Иными словами, мир не-я познается так же непосредственно, как и мир я.
Разница только в том, что в случае знания о внутреннем мире и объект знания
и процесс сравнивания его находится в сфере я, а при познании внешнего мира
объект находится вне я, а сравнивание его происходит в я. Значит, в процессе
познания внешнего мира объект трансцендентен в отношении к познающему я, но,
несмотря на это, он остается имманентным самому процессу знания;
следовательно, знание о внешнем мире есть процесс, одною своею стороною
разыгрывающийся в мире не-я (материал знания), а другою стороною
совершающийся в мире я (внимание и сравнивание).

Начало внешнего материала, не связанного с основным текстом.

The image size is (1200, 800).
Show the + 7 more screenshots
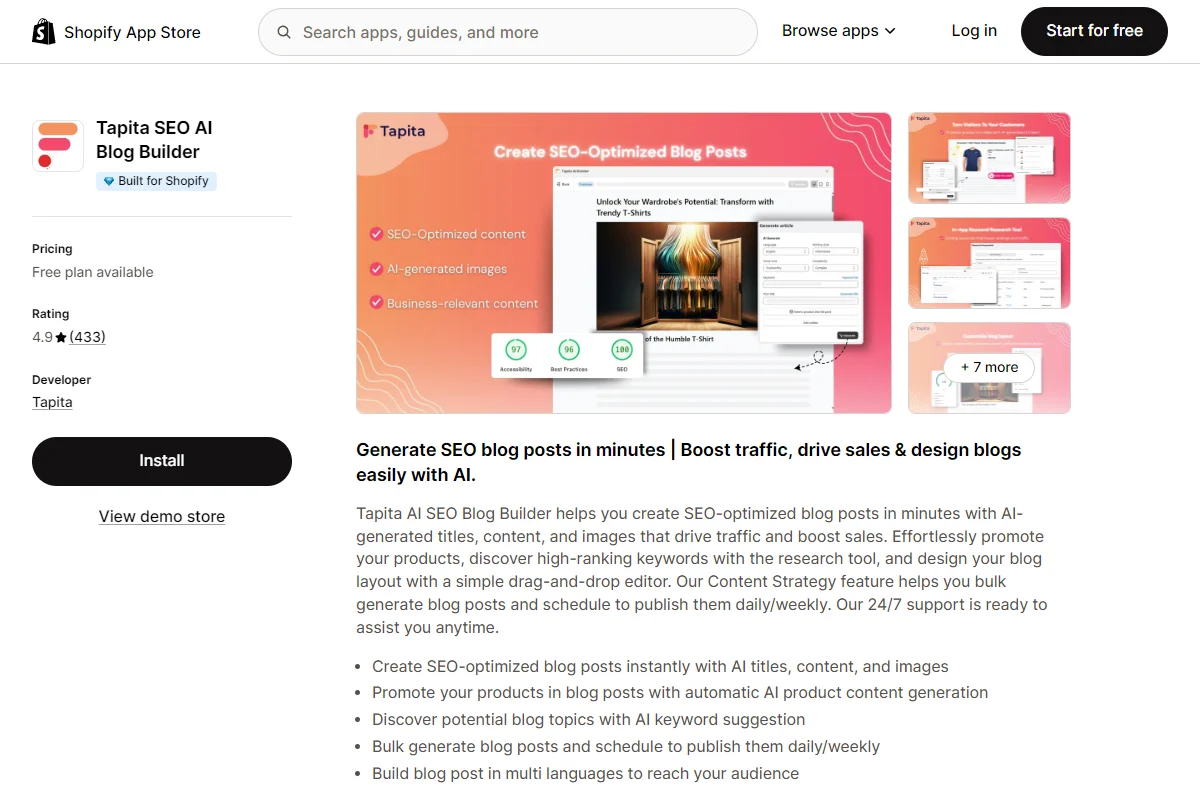click(989, 367)
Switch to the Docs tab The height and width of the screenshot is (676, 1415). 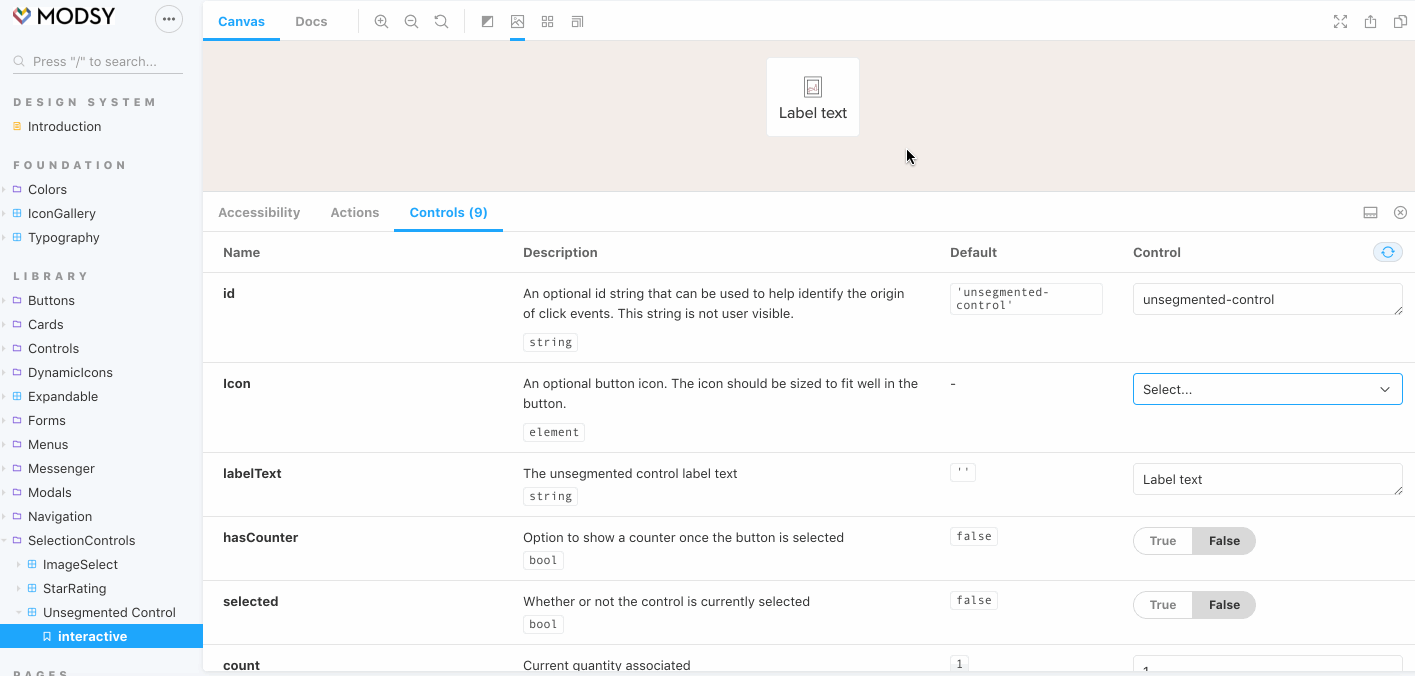[x=311, y=21]
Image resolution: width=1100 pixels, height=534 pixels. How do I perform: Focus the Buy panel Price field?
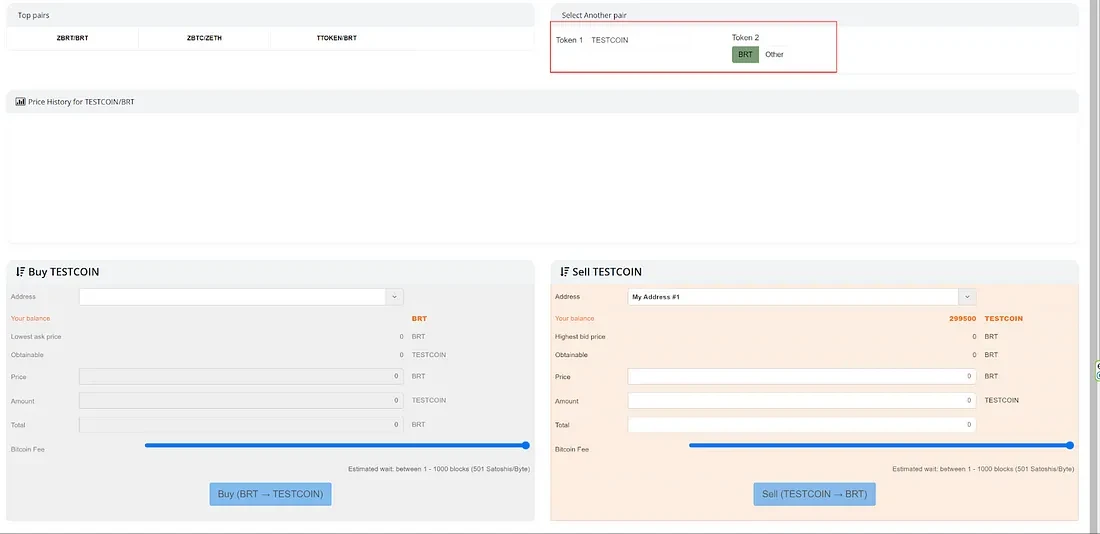(x=241, y=377)
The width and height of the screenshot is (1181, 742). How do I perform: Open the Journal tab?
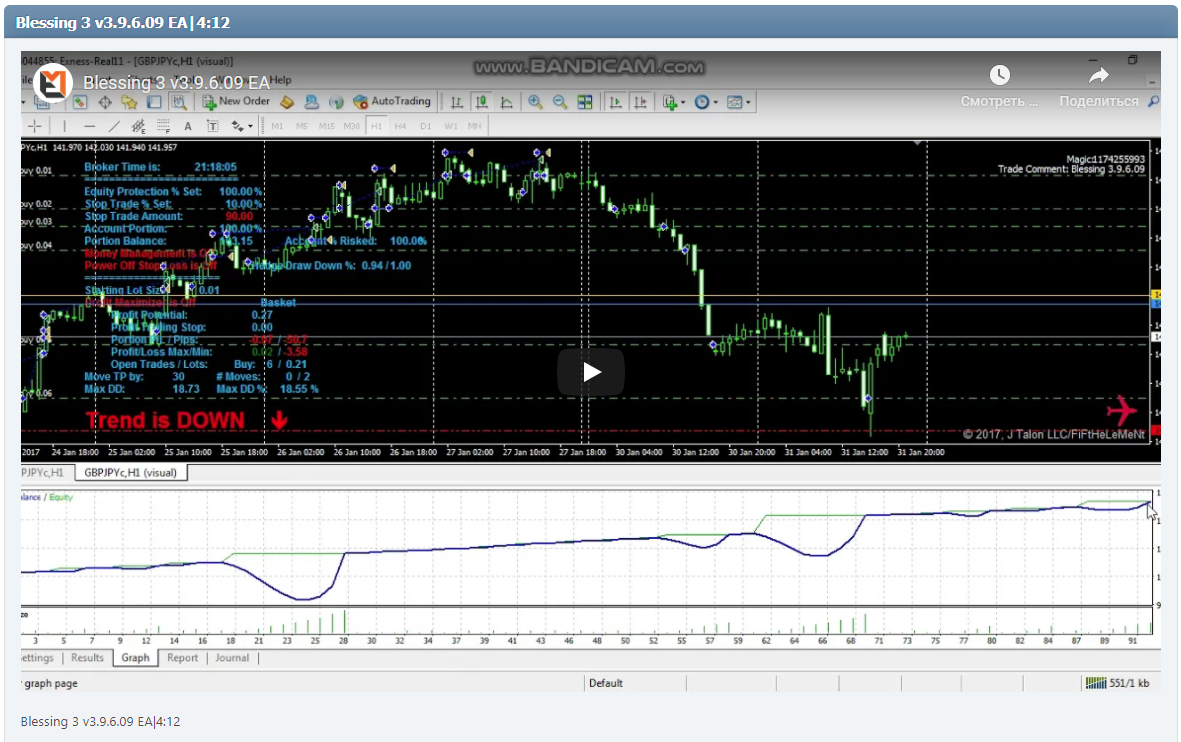coord(232,658)
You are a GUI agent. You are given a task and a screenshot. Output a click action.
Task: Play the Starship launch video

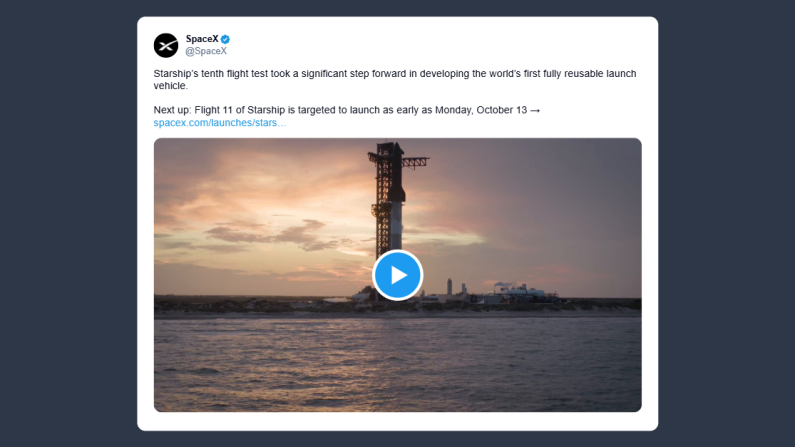click(x=397, y=275)
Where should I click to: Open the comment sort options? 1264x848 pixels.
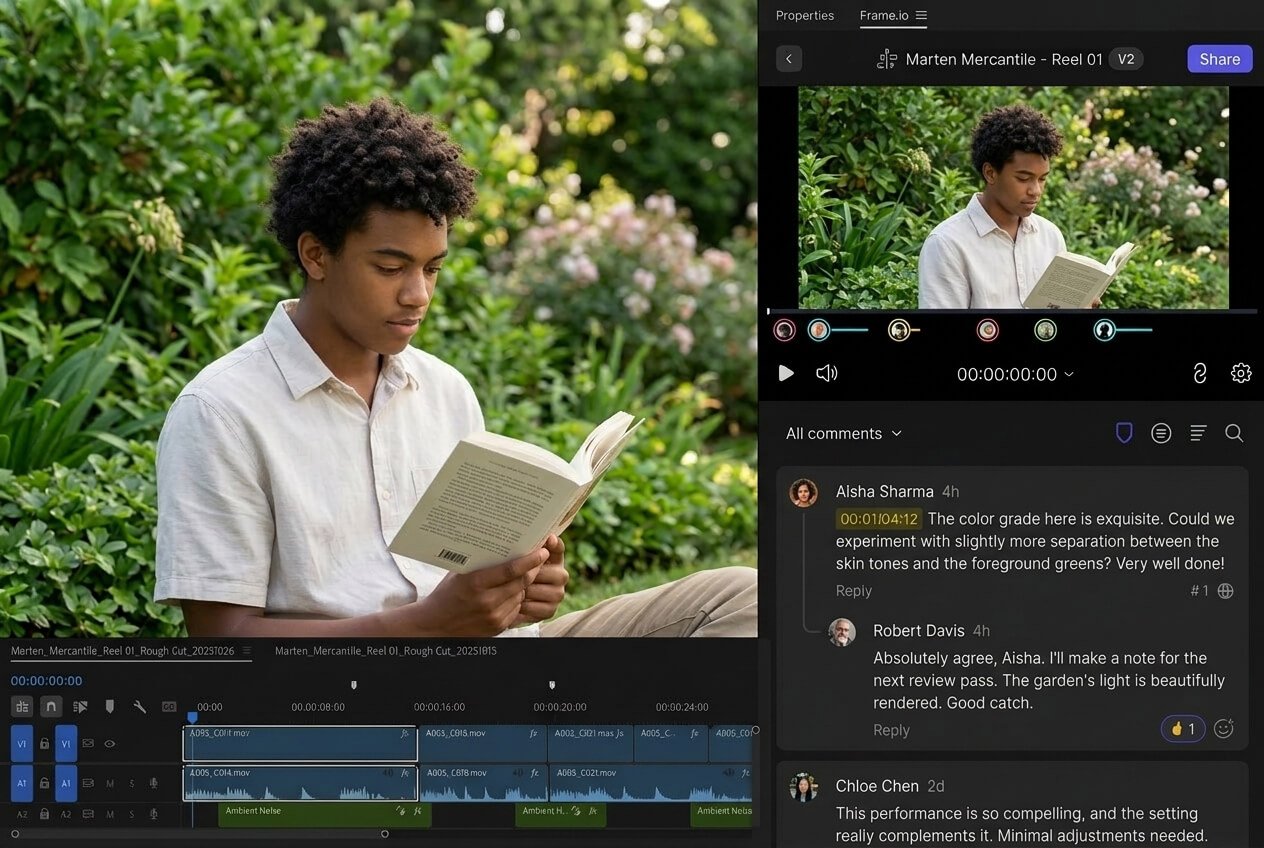(1198, 433)
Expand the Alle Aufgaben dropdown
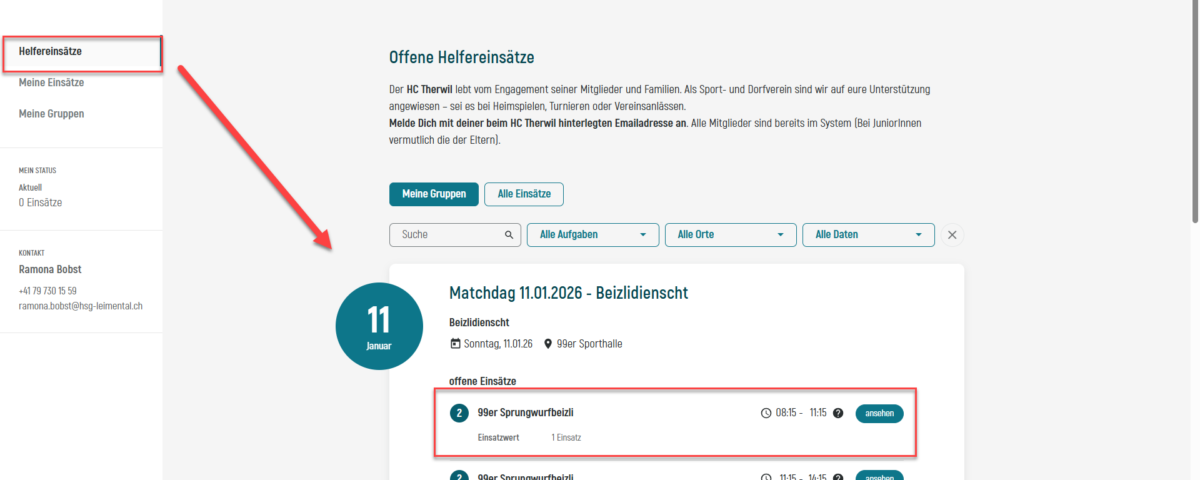This screenshot has width=1200, height=480. [x=593, y=235]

Такое учение о процессе знания, конечно, требует, чтобы мы освободились
от старого представления об абсолютной субстанциальности я и допустили
совершенную объединенность я и не-я (подобную той объединенности, какая
существует между различными душевными процессами в самом я), благодаря
которой жизнь внешнего мира дана познающему я так же непосредственно, как и
процесс его собственной внутренней жизни. Для краткости в дальнейшем
изложении мы будем называть это непосредственное сознавание внешнего мира
термином интуиция, а также термином мистическое восприятие.
Учение об интуиции (мистическом восприятии), если остановиться на том,
что сказано выше, неизбежно вызывает недоумения, которые могут выразиться в
следующих вопросах. Не есть ли это наивный реализм, доведенный до крайних
пределов? Не обязывает ли он нас совершенно отказаться от учения о
субъективности ощущений и допускать внетелесную транссубъективность их? В
ответ на это заметим, что учение о субъективности ощущений действительно
заменяется у нас учением об их транссубъективности, однако так, что все
установленные эмпирическою наукою ценные стороны учения о субъективности
ощущений (учение физиологии о зависимости ощущений от состояния органов
чувств и нервной системы, учение физики о причинах зрительных и слуховых
ощущений) сохраняются, отпадают только ничем не доказанные преувеличения,
кроющиеся в нем, и устанавливается важное, с точки зрения познающего
субъекта, различение двух сфер транссубъективности, разрешающее многие
затруднения в гносеологии.
Все доводы в пользу субъективности ощущений заключаются в том, что
вкладывание содержания ощущений в вещи вне человеческого тела приводит к
противоречиям, а также в том, что ощущения меняются в зависимости от перемен
в человеческом теле. Выше (в первой главе) было уже указано, что эти доводы
приводят только к следующему отрицательному положению: содержание ощущений
не есть процесс, совершающийся в объекте (запах не заключается в ландыше).
Вслед за этим тотчас возникает вопрос, где же совершается этот процесс, т.е.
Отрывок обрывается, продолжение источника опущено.